The true name of this rose is crépuscule, marking a rare case where a French word is not prettier than its English translation, twilight.
In rebranding it, I also borrow a little magic from the rose’s heritage and add Charleston to the name. The crépuscule is a noisette, part of a variety of roses said to have been developed near that gorgeous South Carolina coastal city.
In my backyard, the neighbor of the Charleston twilight rose is Cornelia, a rose that forms full little bouquets when in bloom.
My three kinds of backyard roses even crossed paths briefly, which may not be the best gardening practice. The one circled in blue below is Mrs. Dudley Cross, a shrub rose I’ve trained to grow high as a climber. The rose circled in orange is the Charleston twilight rose, and the one in pink is Cornelia.
I tried to appreciate these robust displays of roses as they happened.
I tried not to think about how briefly these flowers would last. I tried not to obsess about how quickly they would fade and drop.
Tried to.
Did not succeed.
Stay in the moment, I reminded myself over and over, enjoy the flowers as they are now. But I cheated and took many photos. I took videos of the bumblebees feasting on the Cornelia roses, as shown below.
Fueled by Bustelo
These spring flowers were the payoff for many hours spent in 2011 and 2012 researching which roses could get through the humid summers of Washington, D.C. I tried about eight or nine different varieties of roses before settling on these five. And for more than a decade, I’ve tended to these five plants.
If you are a rose grower reading this, you may have recognized that a couple of the varieties I mentioned appear on the University of Texas EarthKind list. This is a great resource for people who want to find the hardiest roses. If you pick resilient roses, you can avoid using pesticides and harsh chemicals.
I try to use in my garden only products I would keep in my kitchen. That’s partly a selfish thought. I figure that anything I apply to the roses may find its way into the Chesapeake Bay and its tributaries, and then onto my plate in the form of locally caught crabs and rockfish.

So coffee grounds are the chief fertilizer for my roses. I joke that Café Bustelo fuels them. But it’s more often the remains of whatever medium roast coffee beans I found for a good price at the grocery store and then ground at home.
Years ago I heard John Sonnier, the head gardener at the British Embassy in Washington, speak. He avoids using chemical sprays on the famous roses at the embassy, preferring an organic approach to aid the environment. If memory serves, he also seemed to think the harsh chemicals didn’t do much even if you do use them. If you grow roses in the District of Columbia, it’s best to accept that they may look ragged in the summer.

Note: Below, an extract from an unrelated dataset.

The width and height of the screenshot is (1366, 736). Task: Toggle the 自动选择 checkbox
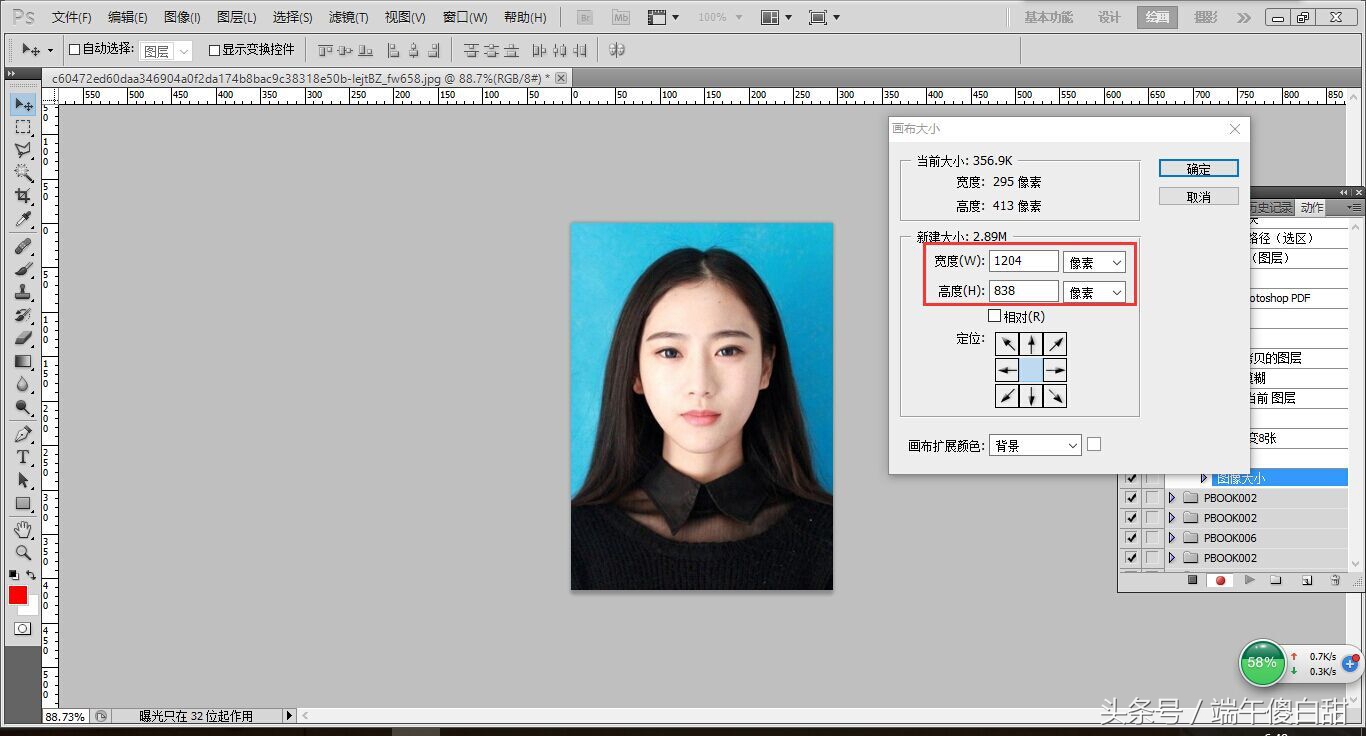[x=74, y=49]
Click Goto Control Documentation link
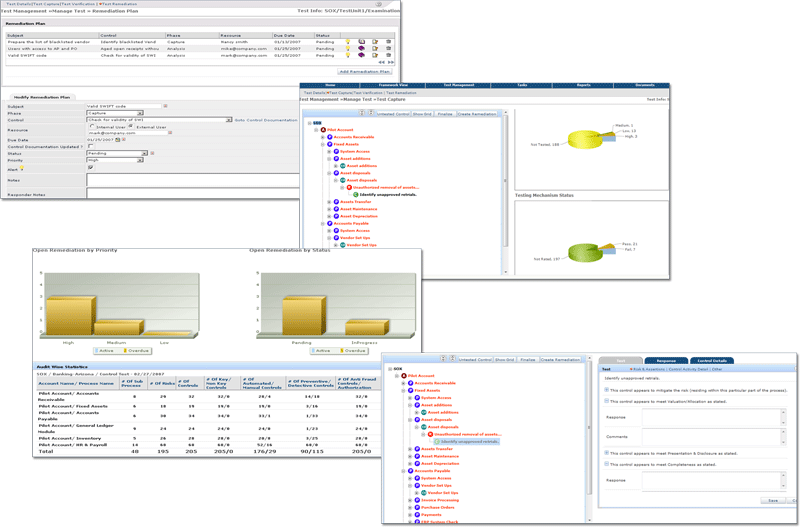Viewport: 800px width, 527px height. pyautogui.click(x=267, y=120)
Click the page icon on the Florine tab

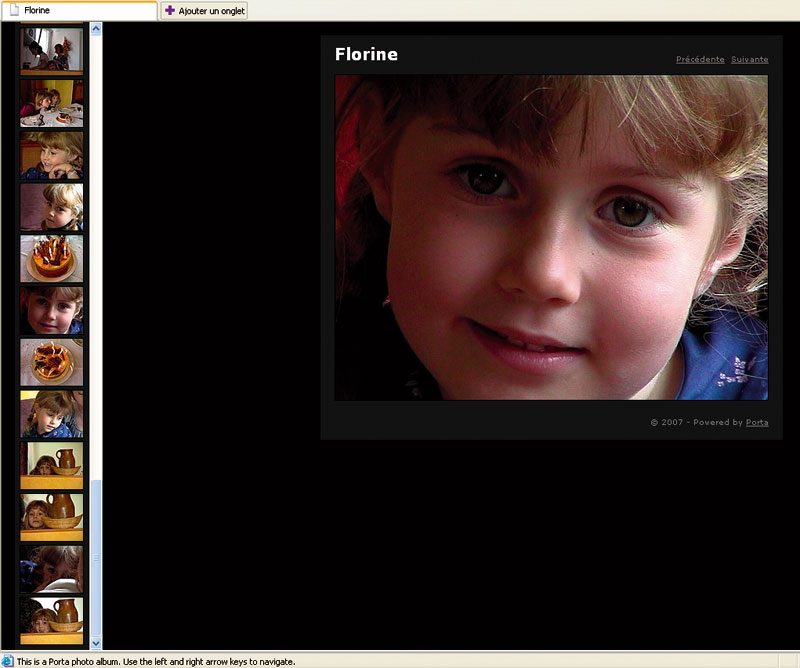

I try each summer to fight off an invading fungus known as black spot by spraying mixes of diluted vinegar or diluted milk on the roses.
The fungus seems unbothered by my efforts.
Now it’s July. Black spot has left its mark on my roses and insects have chomped on many leaves, leaving some of them looking like tattered lace.
I accept that my rose plants will be ugly for most of the summer before— hopefully — they recover for another bloom in the fall.
Thinking about the roses made me consider how painters train for years to be able to capture flowers in bloom, of how hard they work to preserve that passing beauty.
I decided to look in the online collections of local museums for paintings of flowers to go with this essay. That led me to the work of Charles Ethan Porter, who made sacrifices to get the training he needed to be able to make spring come to life on canvas.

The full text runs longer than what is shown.